19 Novembre: Giornata Mondiale dell'Infanzia - GiùleManidaiBambini con AssembleaTeatro portano in scena "Gianni detto Burrasca" - Giù le Mani dai Bambini

19 Novembre: Giornata Mondiale dell’Infanzia – GiùleManidaiBambini con AssembleaTeatro portano in scena “Gianni detto Burrasca”

Gianni detto Burrasca

Fascia d’età 8-14 anni 
 19 novembre, 2017 – 10:00 – TEATRO AGNELLI Via Paolo Sarpi 111, Torino

In occasione della Giornata Mondiale ONU per l’infanzia 

Introdurrà lo spettacolo Luca Poma  Portavoce di GIU’LEMANIDAIBAMBINI ONLUS

Con Cristiana Voglino, Angelo Scarafiotti, Roberta Fornier

Musiche Rudi Trudi, George Winston, Tom Waits, The Doors, Zap Mama, 99 Posse

elaborazione drammaturgica Gianluigi Gherzi e Loredana Perissinotto
regia Gianluigi Gherzi

GIANNI DETTO BURRASCA, tratto dal “Il Giornalino di Giamburrasca” scritto da Luigi Bertelli, in arte Vamba, è stato inserito tra i 10 libri più rappresentativi del periodo risorgimentale. Negli anni ‘60 la televisione, attraverso il lavoro di Lina Werthmüller, e l’interpretazione di una scatenata Rita Pavone, consegnò definitivamente il testo al grande pubblico italiano, e l’enfant terrible entrò a far parte della memoria letteraria e dei ricordi di tutti noi.

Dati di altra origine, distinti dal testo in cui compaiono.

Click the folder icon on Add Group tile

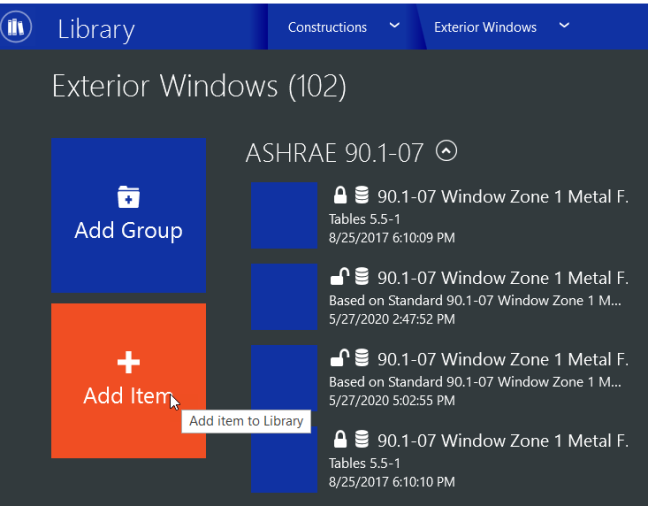click(129, 197)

Ambientato nell’Italia Umbertina, il testo resta attuale perché ancora contemporaneo, e oggetto d’inesaurita riflessione continua ad essere l’argomento che lo percorre: lo scarto generazionale, con le conseguenti incomprensioni tra adulti e “meno adulti”, e il disorientamento dei “grandi” nei confronti dei comportamenti imprevedibili dei più piccoli.

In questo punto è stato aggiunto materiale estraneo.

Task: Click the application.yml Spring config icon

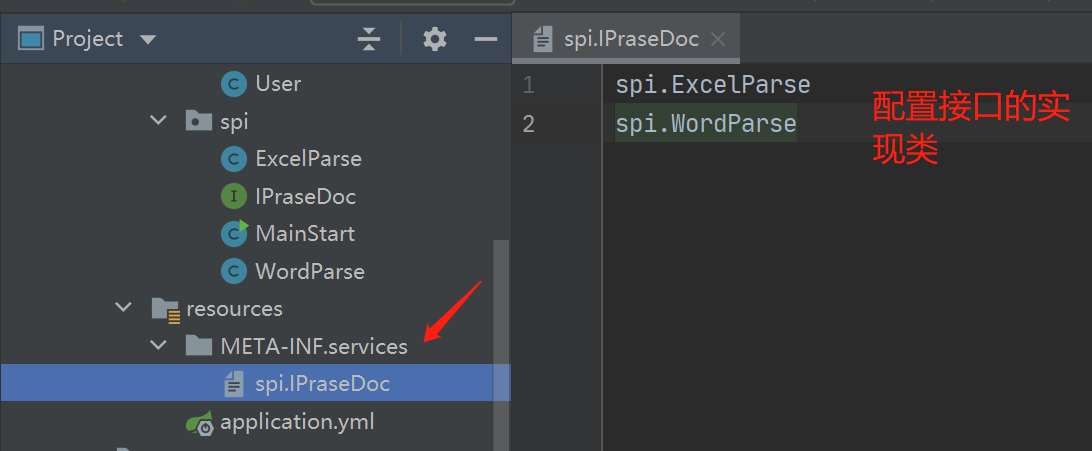Action: [199, 423]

In questi tempi in cui l’atteggiamento a volte ingestibile di bambini e adolescenti, in famiglia ma specie a scuola, è diventato argomento di stringente attualità, con milioni di minori nel mondo sottoposti a terapie con potenti psicofarmaci al fine di “normarne il comportamento”, il testo di Bertelli ne percorre sintomi e motivazioni, trovando anche nell’amicizia, nella comunicazione e nella costruzione di solidarietà, alcuni “antidoti” ed elementi affettivi di maturazione e crescita.

Proprio da queste tematiche prende avvio il lavoro di Assemblea Teatro che, scartando la facile via delle verità preconfezionate, si propone quale incipit di un discorso che analizza le “differenze” nel temperamento dei più piccoli senza favorire “catalogazioni” di sorta, tanto di moda in questo periodo, nel quale il “diverso” è guardato con crescente sospetto. Tra baruffe e comici equivoci, gli attori restituiscono al palcoscenico – proponendone una polifonica interpretazione volta a mantenere in risalto le caratteristiche teatrali – l’opera letteraria, la singola voce narrante del diario.

Lo spettacolo di Assemblea Teatro che ha debuttato nel 1992 e che ormai ha sfiorato le 200 repliche totalizzando oltre 60.000 spettatori, ha mantenuto vivo nel tempo tra le giovani generazioni il libro di Vamba, continuando a permettere a migliaia di ragazzi di identificarsi nelle “disubbidienze” e nelle marachelle di Giannino Stoppani. Questo, nella speranza che tra una risata e l’altra, Gian Burrasca, ragazzino non ancora “temprato” dall’ordine adulto, apra una possibilità al fecondo tarlo del dubbio, dell’interrogarsi, magari, riscoprendo ciò che ancora in noi alberga d’infantile e di poco “addomesticato”.

In collaborazione con il Comitato GIÙLEMANIDAIBAMBINI – di cui AssembleaTeatro è sostenitore, e dopo la recente pubblicazione di Salviamo Gian Burrasca”, il nuovo libro di Luca Poma (Terra Nuova Edizioni), lo spettacolo assume una nova dimensione contemporanea, messo nuovamente in scena in occasione della Giornata Mondiale dell’Infanzia delle Nazioni Unite.